In an exemplary embodiment of the present disclosure, it should be noted that the image classification algorithm may be a KNN algorithm (K-Nearest Neighbor, abbreviated as KNN), an SVM algorithm (Support vector Machine, abbreviated as SVM), and the like, and may be set by itself according to an actual situation, and belongs to the protection scope of the present disclosure.

In step S202, when the image classification result is a non-service type, the gesture image is discarded.

In an exemplary embodiment of the present disclosure, when it is determined that the image classification result is a non-traffic type, the gesture image may be discarded. Therefore, invalid information in the gesture image can be abandoned, so that important information in the gesture image can be extracted, and the subsequent recognition efficiency is improved.

In an exemplary embodiment of the present disclosure, when the image classification result corresponding to the gesture image is a service type, the plurality of gesture images may be subjected to binarization processing to obtain a plurality of binarized images. Specifically, the image binarization is to set the gray value of a pixel point on the image to be 0 or 255, so as to make the whole image exhibit an obvious black-and-white effect. Thus, the interested part of the image can be reserved to the maximum extent.

In an exemplary embodiment of the present disclosure, after obtaining a plurality of binarization processes, morphological processing may be performed on the plurality of binarization images, and specifically, morphological processing may be performed on the binarization images based on OpenCV (which is a cross-platform computer vision library derived from a BSD license and provides various programming language interfaces such as Python, C + +, Java, Matlab, and the like, integrates a number of computer vision algorithms, and has a very strong function), so that multi-core processing may be supported, and a processing speed may be increased. Further, a plurality of images obtained after the morphological processing may be used as gesture images to be recognized.

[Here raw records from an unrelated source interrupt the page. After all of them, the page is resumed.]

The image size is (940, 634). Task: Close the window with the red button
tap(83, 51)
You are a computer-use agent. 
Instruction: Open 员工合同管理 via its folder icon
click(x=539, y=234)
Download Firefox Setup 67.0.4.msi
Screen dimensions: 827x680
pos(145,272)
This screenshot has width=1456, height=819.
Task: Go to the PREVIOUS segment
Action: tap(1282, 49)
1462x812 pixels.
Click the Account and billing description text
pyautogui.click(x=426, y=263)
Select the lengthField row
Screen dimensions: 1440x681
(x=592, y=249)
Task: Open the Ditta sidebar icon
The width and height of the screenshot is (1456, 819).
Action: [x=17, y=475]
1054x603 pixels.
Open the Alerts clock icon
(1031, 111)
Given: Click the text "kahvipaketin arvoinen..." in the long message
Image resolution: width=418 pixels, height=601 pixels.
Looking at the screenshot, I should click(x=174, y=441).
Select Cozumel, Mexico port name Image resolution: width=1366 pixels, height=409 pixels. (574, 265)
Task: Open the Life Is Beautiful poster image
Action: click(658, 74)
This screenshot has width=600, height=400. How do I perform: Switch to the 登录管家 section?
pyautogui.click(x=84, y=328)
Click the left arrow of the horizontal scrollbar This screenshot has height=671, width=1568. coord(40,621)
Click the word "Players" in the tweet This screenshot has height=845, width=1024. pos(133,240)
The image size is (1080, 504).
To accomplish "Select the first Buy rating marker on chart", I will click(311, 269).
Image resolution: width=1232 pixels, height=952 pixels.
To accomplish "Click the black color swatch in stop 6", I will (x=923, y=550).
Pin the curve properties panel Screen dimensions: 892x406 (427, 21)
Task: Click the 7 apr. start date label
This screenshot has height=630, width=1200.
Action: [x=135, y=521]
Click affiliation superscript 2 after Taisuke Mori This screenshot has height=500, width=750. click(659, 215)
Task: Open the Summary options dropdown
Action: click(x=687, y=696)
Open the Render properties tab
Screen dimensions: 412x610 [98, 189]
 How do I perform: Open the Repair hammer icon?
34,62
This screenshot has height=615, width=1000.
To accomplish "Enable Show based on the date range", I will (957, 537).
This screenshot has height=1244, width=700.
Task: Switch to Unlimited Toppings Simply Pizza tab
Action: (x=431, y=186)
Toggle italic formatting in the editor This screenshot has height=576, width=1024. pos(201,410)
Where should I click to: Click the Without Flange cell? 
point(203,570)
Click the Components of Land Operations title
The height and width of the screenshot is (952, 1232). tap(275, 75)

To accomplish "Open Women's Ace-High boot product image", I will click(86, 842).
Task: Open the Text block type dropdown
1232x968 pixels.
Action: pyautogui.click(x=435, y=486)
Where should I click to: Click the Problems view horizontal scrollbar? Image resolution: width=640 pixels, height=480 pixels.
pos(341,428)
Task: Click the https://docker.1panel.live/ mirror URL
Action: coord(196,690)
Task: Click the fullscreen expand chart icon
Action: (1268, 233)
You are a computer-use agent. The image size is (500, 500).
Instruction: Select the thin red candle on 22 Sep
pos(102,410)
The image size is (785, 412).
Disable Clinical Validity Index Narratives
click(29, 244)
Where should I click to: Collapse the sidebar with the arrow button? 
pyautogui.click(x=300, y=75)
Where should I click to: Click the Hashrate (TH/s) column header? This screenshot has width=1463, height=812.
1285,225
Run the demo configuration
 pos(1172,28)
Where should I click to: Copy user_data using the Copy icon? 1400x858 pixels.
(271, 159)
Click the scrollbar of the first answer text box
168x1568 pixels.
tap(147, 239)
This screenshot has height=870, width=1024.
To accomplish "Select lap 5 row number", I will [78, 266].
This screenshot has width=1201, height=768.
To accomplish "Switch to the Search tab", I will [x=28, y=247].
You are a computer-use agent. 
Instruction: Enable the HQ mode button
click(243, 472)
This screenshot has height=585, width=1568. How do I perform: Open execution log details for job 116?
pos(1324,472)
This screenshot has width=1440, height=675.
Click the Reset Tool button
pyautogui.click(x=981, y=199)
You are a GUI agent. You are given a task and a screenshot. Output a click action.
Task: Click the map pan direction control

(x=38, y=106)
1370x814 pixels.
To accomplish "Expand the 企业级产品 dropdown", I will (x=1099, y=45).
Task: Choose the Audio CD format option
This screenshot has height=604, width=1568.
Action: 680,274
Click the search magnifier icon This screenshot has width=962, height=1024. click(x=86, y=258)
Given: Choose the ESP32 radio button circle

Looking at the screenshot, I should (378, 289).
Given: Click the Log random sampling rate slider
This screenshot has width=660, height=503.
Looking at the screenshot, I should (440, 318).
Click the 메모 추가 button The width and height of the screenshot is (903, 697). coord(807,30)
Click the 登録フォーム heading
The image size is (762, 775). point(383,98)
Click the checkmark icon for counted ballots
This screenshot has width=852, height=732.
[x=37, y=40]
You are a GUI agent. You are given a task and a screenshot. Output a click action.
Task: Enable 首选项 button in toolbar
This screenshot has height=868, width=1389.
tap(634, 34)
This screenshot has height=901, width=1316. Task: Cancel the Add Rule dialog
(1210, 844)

In exemplary embodiments of the present disclosure, the morphological treatment may include an erosion, dilation treatment. Wherein, the connected boundary is eliminated during the corrosion treatment, the boundary is contracted inwards, different objects which are adhered together can be separated, and the small particle noise can be removed. The dilation process is to merge the target point into the background and expand the target point to the outside. The expansion treatment can combine the broken targets, so that the whole target can be conveniently extracted. The corrosion expansion treatment can make the hand action more prominent, improve the image definition, thereby improving the identification accuracy when subsequently carrying out the relevant identification.

In an exemplary embodiment of the present disclosure, after the morphological processing is performed on the binarized image, a plurality of feature vectors corresponding to the plurality of gesture images may be acquired. For example, the gesture image may be processed based on a neural network algorithm or the like to obtain a plurality of feature vectors corresponding to the gesture image. Therefore, the image features can be digitalized, and the subsequent relevant identification processing is convenient.

With reference to fig. 1, in step S120, the feature vector is input into the trained sign language recognition model, and a sign language recognition result corresponding to the gesture image is obtained according to the output of the sign language recognition model.

In an exemplary embodiment of the present disclosure, a gesture recognition model may be obtained by pre-training, specifically, referring to fig. 3, fig. 3 shows a flowchart of a sign language recognition method in yet another exemplary embodiment of the present disclosure, and specifically shows a flowchart of obtaining the gesture recognition model according to pre-training, which includes steps S301 to S302, and the following describes a specific implementation manner with reference to fig. 3.

In step S301, a gesture image sample and label information corresponding to the gesture image sample are obtained; the label information is used for identifying semantic texts corresponding to the gesture image samples.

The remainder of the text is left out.